The statement accused Qatar of supporting what it described as Iranian-backed militants in its restive and largely Shi'ite Muslim-populated Eastern region of Qatif and in Bahrain.
Qatar had no immediate reaction to the announcements, and Qatari officials could not be reached for comment, but it has denied supporting terrorism or Iran in the past.
The measures are more severe than during a previous eight-month rift in 2014, when Saudi Arabia, Bahrain and the UAE withdrew their ambassadors from Doha, again alleging Qatari support for militant groups. At that time, travel links were maintained and Qataris were not expelled.
A split between Doha and its closest allies can have repercussions around the Middle East, where Gulf states have used their financial and political power to influence events in Libya, Egypt, Syria, Iraq and Yemen.

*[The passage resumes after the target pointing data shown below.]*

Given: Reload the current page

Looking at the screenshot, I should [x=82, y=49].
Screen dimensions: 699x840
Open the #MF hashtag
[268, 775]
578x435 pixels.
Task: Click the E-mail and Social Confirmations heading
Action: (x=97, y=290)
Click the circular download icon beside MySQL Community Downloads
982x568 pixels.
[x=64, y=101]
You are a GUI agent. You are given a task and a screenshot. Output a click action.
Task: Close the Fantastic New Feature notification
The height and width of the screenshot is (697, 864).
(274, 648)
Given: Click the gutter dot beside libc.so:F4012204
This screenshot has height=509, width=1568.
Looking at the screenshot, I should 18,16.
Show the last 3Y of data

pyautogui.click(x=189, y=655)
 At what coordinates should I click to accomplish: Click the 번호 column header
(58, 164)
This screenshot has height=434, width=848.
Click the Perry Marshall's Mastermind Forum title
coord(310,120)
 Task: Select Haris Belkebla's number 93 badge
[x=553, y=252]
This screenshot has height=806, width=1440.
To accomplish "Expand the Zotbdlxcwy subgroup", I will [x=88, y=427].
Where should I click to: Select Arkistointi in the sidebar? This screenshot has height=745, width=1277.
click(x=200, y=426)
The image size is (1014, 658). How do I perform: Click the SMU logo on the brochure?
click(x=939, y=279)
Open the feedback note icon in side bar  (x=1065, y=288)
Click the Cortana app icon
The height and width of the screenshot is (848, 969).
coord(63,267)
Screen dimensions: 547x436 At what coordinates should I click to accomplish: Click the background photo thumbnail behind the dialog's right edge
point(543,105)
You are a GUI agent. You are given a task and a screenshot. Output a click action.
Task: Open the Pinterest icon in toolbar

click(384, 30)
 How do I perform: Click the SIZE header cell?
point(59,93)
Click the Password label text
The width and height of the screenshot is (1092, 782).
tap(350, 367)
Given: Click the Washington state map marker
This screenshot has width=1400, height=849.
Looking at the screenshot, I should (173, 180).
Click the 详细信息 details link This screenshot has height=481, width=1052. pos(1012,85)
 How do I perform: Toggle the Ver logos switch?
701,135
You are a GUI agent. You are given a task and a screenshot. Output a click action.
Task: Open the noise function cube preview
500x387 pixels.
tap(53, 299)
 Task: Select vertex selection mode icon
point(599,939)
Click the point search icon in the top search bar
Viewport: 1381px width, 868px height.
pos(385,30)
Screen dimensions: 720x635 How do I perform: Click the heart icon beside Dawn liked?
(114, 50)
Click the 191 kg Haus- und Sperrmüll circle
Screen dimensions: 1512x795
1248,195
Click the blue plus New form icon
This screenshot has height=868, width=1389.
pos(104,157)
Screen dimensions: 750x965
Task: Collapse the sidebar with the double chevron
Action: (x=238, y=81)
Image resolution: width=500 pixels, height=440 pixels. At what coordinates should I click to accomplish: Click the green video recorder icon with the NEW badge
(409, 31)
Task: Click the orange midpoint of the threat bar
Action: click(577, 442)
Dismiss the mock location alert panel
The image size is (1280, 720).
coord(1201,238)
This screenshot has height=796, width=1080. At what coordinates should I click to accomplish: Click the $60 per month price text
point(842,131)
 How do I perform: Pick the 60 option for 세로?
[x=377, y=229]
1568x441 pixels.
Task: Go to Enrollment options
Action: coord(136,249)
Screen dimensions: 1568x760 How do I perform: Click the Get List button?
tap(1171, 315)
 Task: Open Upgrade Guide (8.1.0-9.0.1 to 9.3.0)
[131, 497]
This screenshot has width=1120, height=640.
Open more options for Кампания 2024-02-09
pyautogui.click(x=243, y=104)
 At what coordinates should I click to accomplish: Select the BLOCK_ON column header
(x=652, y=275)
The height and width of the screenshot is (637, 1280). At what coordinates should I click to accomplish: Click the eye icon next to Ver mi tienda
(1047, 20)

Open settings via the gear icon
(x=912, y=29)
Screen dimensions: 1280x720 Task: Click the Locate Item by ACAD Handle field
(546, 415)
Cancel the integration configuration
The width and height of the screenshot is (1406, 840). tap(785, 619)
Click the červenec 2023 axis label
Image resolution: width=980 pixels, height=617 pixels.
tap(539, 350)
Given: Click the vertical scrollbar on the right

The diplomatic broadside threatens the international prestige of Qatar, which hosts a large U.S. military base and is set to host the 2022 World Cup. It has for years presented itself as a mediator and power broker for the region's many disputes.
Kristian Ulrichsen, a Gulf expert at the U.S-based Baker Institute, said if Qatar's land borders and air space were closed for any length of time "it would wreak havoc on the timeline and delivery" of the World Cup.
U.S. Secretary of State Rex Tillerson told reporters in Sydney on Monday that the spat would not affect the fight against Islamist militants and that Washington has encouraged its Gulf allies to resolve their differences.
The announcements come 10 days after President Donald Trump visited Riyadh to call on Muslim countries to stand united against Islamists extremists, and singling out Iran as a key source of funding and support for militant groups.